Repeat the lines of the data that follow, please, starting at the first and stopping after the one with "Tap the bookmark".

== Segment start ==

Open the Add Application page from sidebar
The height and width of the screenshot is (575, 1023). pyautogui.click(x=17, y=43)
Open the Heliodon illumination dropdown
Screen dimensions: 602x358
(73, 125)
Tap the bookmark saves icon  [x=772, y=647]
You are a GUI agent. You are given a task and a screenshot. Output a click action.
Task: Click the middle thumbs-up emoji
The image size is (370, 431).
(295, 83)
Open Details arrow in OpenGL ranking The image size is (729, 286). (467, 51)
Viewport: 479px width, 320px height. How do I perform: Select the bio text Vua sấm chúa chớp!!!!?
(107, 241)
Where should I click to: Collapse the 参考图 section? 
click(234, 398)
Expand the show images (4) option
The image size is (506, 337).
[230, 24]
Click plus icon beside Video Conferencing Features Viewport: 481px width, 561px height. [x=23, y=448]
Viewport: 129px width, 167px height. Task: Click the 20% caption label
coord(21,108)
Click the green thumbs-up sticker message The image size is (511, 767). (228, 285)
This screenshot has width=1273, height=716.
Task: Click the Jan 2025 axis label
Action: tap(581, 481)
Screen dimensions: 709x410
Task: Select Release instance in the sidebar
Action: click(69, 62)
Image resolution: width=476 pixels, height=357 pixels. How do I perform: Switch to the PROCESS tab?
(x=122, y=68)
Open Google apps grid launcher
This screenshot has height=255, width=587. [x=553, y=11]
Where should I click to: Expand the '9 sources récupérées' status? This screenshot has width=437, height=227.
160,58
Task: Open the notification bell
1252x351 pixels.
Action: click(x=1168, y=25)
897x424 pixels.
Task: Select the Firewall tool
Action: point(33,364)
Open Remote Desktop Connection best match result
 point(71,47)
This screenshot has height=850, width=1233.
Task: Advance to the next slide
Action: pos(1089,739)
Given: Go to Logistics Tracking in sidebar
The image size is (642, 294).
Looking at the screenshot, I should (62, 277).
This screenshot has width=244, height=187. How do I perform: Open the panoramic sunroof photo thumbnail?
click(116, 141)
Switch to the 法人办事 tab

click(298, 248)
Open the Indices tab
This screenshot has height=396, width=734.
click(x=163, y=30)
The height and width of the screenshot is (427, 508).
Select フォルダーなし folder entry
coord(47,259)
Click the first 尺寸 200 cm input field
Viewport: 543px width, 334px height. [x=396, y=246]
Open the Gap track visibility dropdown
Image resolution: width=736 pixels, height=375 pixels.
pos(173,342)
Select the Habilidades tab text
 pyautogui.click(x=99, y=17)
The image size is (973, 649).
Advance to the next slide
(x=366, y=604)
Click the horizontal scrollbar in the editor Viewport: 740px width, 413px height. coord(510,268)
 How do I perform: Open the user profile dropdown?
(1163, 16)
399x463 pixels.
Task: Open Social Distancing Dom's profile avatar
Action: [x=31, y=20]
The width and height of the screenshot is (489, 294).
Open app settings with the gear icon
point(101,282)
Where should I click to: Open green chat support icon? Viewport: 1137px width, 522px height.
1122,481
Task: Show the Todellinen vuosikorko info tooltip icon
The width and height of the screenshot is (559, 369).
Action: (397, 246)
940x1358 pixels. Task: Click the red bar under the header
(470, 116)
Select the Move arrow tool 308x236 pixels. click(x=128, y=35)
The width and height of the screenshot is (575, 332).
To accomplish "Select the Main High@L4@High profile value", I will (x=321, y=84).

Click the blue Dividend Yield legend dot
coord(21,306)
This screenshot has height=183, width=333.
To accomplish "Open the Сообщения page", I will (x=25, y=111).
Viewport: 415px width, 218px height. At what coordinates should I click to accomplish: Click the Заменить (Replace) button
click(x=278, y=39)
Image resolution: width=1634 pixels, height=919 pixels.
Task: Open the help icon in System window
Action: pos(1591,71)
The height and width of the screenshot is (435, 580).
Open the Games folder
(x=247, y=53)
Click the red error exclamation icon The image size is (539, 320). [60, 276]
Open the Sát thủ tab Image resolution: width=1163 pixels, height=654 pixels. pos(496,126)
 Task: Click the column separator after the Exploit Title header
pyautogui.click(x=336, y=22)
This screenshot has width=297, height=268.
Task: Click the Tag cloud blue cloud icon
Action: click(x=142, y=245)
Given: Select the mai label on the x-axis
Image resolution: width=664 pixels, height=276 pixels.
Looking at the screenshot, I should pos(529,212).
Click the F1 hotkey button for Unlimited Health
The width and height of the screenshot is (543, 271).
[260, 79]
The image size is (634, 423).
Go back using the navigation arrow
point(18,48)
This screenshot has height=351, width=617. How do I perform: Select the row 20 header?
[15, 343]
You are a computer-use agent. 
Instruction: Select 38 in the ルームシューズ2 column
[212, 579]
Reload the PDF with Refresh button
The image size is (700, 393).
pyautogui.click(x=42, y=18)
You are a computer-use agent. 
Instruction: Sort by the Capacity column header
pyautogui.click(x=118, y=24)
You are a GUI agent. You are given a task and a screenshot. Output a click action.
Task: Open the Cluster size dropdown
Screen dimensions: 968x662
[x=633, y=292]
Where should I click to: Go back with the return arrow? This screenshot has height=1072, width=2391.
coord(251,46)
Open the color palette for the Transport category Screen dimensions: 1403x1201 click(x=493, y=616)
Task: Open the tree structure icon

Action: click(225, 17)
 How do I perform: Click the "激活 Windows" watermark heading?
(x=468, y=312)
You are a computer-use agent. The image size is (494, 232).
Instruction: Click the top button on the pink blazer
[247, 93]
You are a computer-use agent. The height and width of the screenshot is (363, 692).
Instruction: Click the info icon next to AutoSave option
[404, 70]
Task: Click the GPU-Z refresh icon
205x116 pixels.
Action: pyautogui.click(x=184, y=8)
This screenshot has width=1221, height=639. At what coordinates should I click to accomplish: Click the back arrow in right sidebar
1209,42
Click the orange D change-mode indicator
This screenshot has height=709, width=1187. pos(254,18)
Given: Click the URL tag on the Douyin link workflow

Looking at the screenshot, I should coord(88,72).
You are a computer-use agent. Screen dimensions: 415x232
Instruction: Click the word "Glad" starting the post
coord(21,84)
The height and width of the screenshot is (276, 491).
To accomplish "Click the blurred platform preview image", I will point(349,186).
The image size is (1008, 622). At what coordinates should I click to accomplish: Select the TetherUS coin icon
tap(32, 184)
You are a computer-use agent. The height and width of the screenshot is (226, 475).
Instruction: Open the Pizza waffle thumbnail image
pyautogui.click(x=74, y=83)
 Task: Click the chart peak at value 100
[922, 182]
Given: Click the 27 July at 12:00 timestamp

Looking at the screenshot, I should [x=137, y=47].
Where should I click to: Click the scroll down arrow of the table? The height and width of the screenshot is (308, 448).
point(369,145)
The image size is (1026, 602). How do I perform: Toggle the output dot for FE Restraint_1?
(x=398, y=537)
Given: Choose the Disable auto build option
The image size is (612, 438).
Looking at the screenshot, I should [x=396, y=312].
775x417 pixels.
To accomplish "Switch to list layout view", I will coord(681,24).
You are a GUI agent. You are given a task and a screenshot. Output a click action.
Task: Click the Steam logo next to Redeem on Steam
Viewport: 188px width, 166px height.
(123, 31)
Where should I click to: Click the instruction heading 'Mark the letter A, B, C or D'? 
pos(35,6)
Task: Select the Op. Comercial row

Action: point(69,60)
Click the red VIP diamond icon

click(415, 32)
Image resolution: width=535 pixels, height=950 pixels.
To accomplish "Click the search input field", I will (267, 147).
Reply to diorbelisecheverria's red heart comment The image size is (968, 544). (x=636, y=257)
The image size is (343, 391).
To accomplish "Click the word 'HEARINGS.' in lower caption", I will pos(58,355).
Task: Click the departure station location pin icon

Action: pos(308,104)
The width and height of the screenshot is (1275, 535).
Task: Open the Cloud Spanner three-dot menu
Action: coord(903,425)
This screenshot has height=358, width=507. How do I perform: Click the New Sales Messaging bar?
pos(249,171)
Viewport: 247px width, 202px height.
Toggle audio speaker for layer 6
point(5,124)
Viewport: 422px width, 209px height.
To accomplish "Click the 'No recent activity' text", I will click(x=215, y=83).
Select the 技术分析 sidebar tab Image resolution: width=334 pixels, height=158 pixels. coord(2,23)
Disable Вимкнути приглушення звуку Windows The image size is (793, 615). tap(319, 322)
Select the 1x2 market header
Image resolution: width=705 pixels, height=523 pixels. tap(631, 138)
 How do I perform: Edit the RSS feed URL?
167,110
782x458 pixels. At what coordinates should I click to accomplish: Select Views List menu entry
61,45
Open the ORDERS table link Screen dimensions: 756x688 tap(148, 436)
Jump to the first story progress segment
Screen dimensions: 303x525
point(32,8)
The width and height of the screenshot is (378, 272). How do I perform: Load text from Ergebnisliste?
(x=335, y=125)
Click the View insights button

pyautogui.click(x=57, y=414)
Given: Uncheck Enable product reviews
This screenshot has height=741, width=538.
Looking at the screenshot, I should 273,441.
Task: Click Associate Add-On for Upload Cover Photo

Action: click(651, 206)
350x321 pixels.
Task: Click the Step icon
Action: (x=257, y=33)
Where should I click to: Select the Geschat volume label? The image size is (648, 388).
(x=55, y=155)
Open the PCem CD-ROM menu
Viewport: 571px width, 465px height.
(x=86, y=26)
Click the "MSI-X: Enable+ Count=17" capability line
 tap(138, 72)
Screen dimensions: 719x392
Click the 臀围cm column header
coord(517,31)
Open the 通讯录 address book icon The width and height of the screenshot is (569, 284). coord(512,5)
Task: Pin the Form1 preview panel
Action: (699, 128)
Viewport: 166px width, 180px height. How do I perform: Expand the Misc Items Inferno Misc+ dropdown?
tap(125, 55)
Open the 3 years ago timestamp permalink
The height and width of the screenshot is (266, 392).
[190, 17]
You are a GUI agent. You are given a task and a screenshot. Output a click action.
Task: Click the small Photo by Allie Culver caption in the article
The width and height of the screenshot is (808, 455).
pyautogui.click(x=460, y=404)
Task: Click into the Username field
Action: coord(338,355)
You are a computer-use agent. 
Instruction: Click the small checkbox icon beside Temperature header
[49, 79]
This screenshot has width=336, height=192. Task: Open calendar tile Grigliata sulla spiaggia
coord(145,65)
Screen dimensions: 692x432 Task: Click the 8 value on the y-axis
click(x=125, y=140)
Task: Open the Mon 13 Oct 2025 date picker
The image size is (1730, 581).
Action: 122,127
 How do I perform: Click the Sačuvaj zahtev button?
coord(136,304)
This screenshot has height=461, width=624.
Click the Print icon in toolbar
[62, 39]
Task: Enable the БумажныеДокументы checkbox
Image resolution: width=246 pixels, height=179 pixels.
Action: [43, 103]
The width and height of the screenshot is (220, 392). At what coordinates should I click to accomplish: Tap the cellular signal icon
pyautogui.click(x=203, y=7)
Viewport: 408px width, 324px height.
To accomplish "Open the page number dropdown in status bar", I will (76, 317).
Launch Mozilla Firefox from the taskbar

== Segment end ==

TASK OUTPUT:
Open the Add Application page from sidebar
The height and width of the screenshot is (575, 1023). pyautogui.click(x=17, y=43)
Open the Heliodon illumination dropdown
Screen dimensions: 602x358
(73, 125)
Tap the bookmark saves icon  [x=772, y=647]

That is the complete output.